CONSIGNE ÉCRITE: Reproduisez mot pour mot le passage du texte sur le Mali qui s'ouvre sur les mots contenant « Aux lendemains d'une » et se termine par « à l'horizon 2030. ».

TEXTE FOURNI:
○ ○ ○ ○ ○ ○ ○
Aux lendemains d'une élection présidentielle, unanimement saluée par la
communauté internationale, le Mali s'apprête à amorcer la course d'obstacles de
sa reconstruction. Il nous a paru utile de passer en revue les défis qui
obstruaient la marche du pays et dont la résolution, attendue par tout un
peuple, portera les germes d'une émergence à l'horizon 2030.
Aujourd’hui,
le Mali cherche sa voie face à ses propres contradictions. Celles-ci ont été portées
à incandescence en 2012, par la combustion d’une double crise, une rébellion
armée au nord du pays et un putsch militaire au sud. Cet harmattan, exacerbé
par un marmitage fanatique et terroriste de premier choix, a suscité un tsunami
émotionnel dans le monde entier. Pour autant, la crise militaro-civile n’a pas
eu que des mécomptes. Elle a eu le mérite d’exhumer, à la face des plus
sceptiques, les fondements mouvants de la démocratie malienne et l’extrême
fragilité de l’économie nationale financée à 70% par l’extérieur. Elle a
surtout démontré que le véhicule Mali avait au moins trois gros problèmes : un
problème de frein, un problème de moteur et un autre de direction.
Anatomie
d'un crash
Le
frein ? Depuis son
élection en 2002 jusqu’à sa chute en 2012 à la faveur d’un putsch militaire, le
Président de céans avait fait du « consensus politique » sa marque de
fabrique. Ce modèle de gestion du pouvoir fût, en son temps, salué par plus
d’un, au Mali et dans le reste du monde. Mais, très tôt, il montra ses limites
à l’intérieur de ses propres frontières: une opposition presqu’inexistante, des
institutions fragiles et des structures de contre-pouvoirs et de contrôle
limitées, aux marges rétrécies. Le véhicule Mali n’avait donc que
l’accélérateur qui fonctionnait ; les temps de pause et d’arrêt étaient rares,
le choc était donc inévitable.
○ ○ ○ ○ ○ ○ ○
DONNÉES ENREGISTRÉES:
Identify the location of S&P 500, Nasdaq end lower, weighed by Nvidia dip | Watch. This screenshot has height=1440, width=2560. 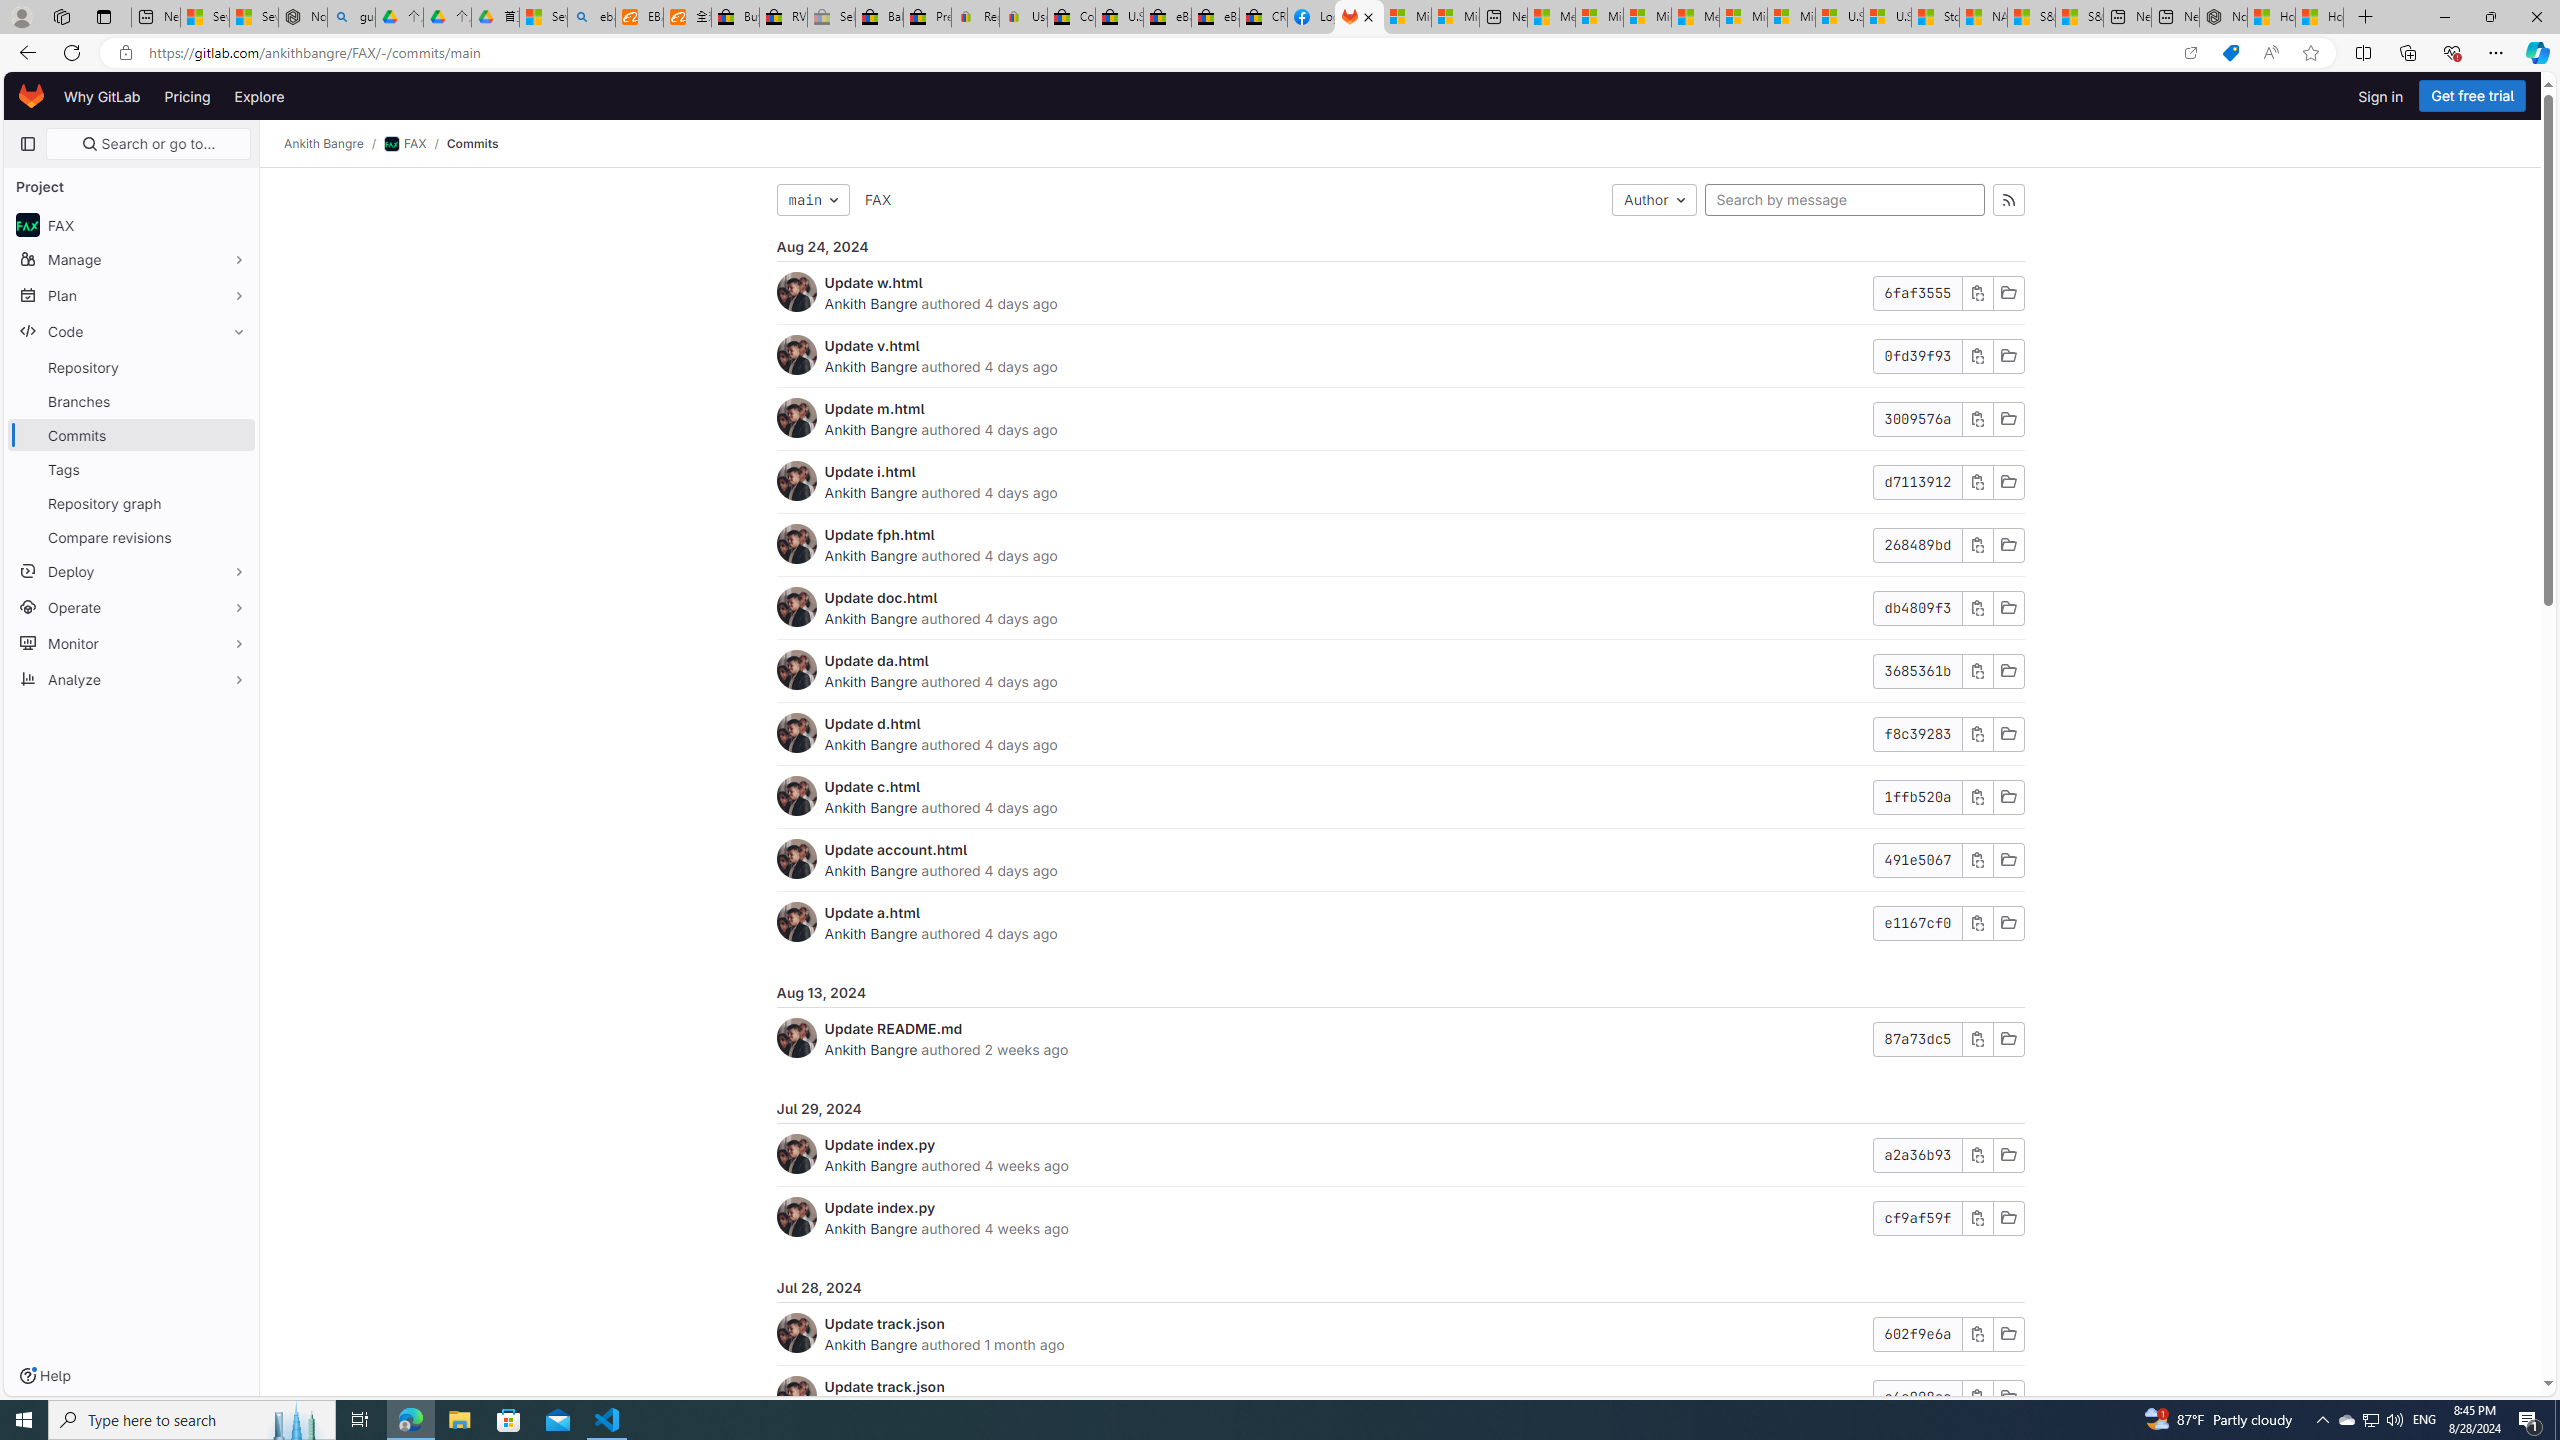
(2080, 17).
○ ○ ○ ○ ○ ○ ○
RÉSULTAT CI-DESSOUS:
Aux lendemains d'une élection présidentielle, unanimement saluée par la
communauté internationale, le Mali s'apprête à amorcer la course d'obstacles de
sa reconstruction. Il nous a paru utile de passer en revue les défis qui
obstruaient la marche du pays et dont la résolution, attendue par tout un
peuple, portera les germes d'une émergence à l'horizon 2030.